The effects of uranium exposure are well-documented for miners but less clear for their families. Doug Brugge, chair of the Department of Public Health Sciences at the University of Connecticut School of Medicine, studied Navajo uranium miners who developed lung cancer from radon gas. While he acknowledged the health risks to miners, he noted that the effects on their children, like Teracita's, are harder to trace. 'A lot of them didn't speak English. They had a limited education level. Their access to news and media was fairly limited,' Brugge said, reflecting on his own childhood in the Navajo Nation. He emphasized that the lack of communication from authorities left many families unaware of the dangers. This ignorance was compounded by the absence of protective measures around the mines, which allowed contamination to spread freely.

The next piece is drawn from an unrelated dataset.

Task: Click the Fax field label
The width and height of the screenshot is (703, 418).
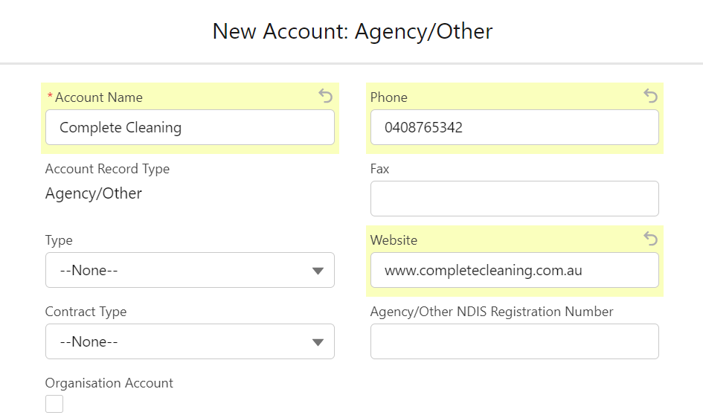Action: [379, 169]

The Church Rock uranium mill, owned by United Nuclear Corporation, further exacerbated the crisis. This facility processed mined uranium into 'yellowcake,' a material used in nuclear weapons and power plants. The process generated radioactive 'mill tailings,' which were stored on-site. In 1979, a catastrophic spill released 1,100 tons of mill tailings and 93 million gallons of radioactive wastewater into the Navajo Nation via the Puerco River. The disaster, considered the largest accidental release of radioactive material in U.S. history, left children and livestock with severe burns from contact with the contaminated water. Despite the scale of the incident, no comprehensive studies have assessed its long-term health impacts.

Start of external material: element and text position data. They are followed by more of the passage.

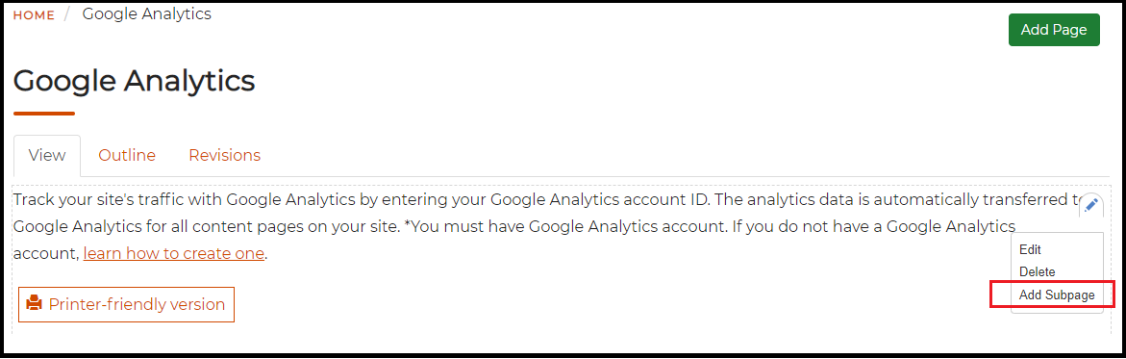Click the breadcrumb slash separator
Viewport: 1126px width, 359px height.
point(69,15)
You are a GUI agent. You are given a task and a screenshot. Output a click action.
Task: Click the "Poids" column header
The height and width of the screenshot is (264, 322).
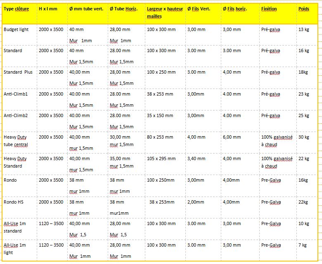[303, 9]
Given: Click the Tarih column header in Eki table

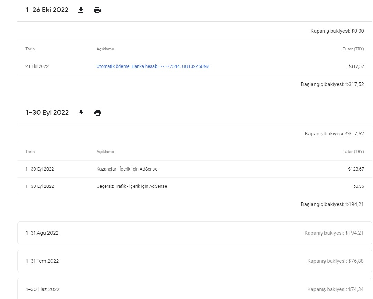Looking at the screenshot, I should [x=30, y=49].

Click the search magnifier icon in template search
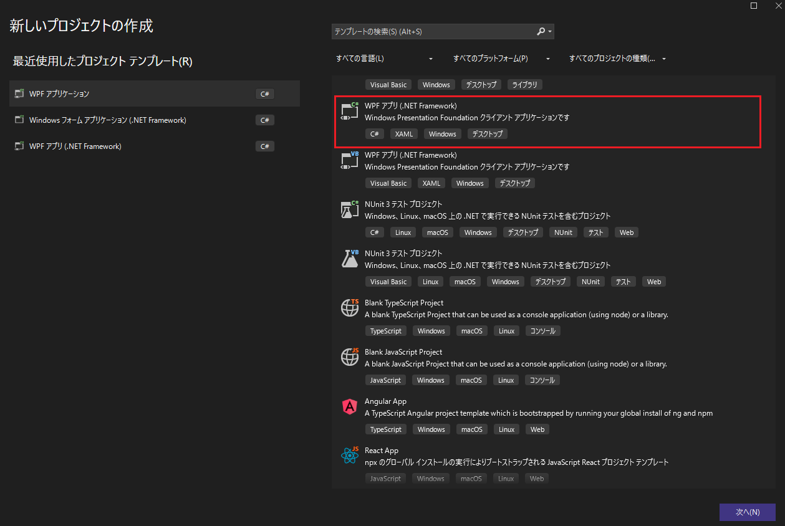(x=541, y=31)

Teracita and her neighbors on Red Water Pond Road have reported alarming health trends, including a rise in diabetes and cirrhosis of the liver, conditions that often appear without typical risk factors like excessive drinking or smoking. The EPA offered financial assistance in 2018 for families to relocate as part of a cleanup effort, a move Teracita had been contemplating since her own childhood. 'I was already trying to figure out what we could do for our kids in order to safeguard them further,' she said, recalling the lack of protections she faced growing up. The Navajo Nation, which spans parts of Arizona, New Mexico, and Utah, is home to over 500 abandoned uranium mines, accounting for more than 11% of the country's total despite making up just 0.8% of U.S. landmass. Private companies extracted an estimated 30 million tons of uranium ore from Navajo land between 1944 and 1986, prioritizing national security over the health of local residents.

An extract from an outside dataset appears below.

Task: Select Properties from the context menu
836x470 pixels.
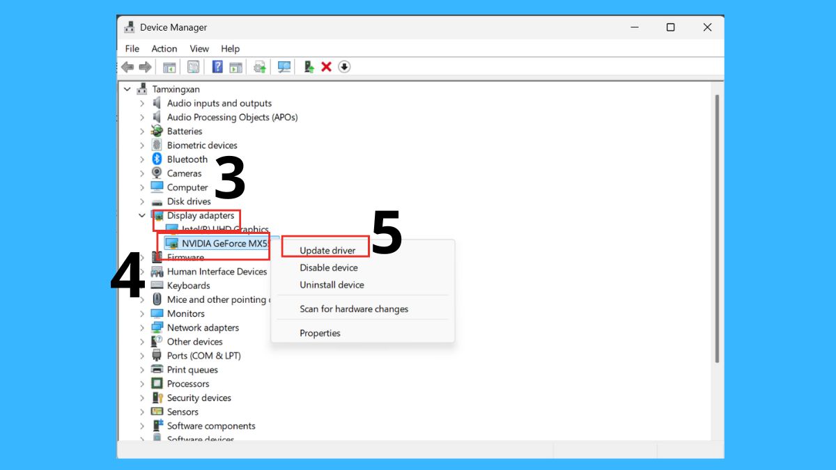Action: tap(320, 333)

Toxic Legacy: Navajo Family's Health Struggles Amid Uranium Mine Contamination

The cleanup of the Red Water Pond Road area has been a protracted process, requiring coordination between tribes, states, and the federal government. In August 2025, United Nuclear Corporation and its parent company, General Electric, agreed to a $62.5 million settlement to remove 1 million cubic yards of uranium waste from the Northeast Church Rock Mine. Permanent storage for the waste is being established at the former uranium mill site, with the cleanup expected to take a decade. Quivira-owned mines, including Church Rock No. 1, are slated for cleanup within six to eight years. Despite these efforts, Teracita and her family remain hopeful for the day they can return to their ancestral land, where their cultural traditions are deeply tied to the land. 'That is our traditional way of life, where our umbilical cords are actually buried in this location,' she said. For now, her children call their current home in Gallup, New Mexico, 'home,' but they still speak of returning to 'home, home,' a yearning that reflects their enduring connection to the land and the challenges of a legacy that continues to haunt them.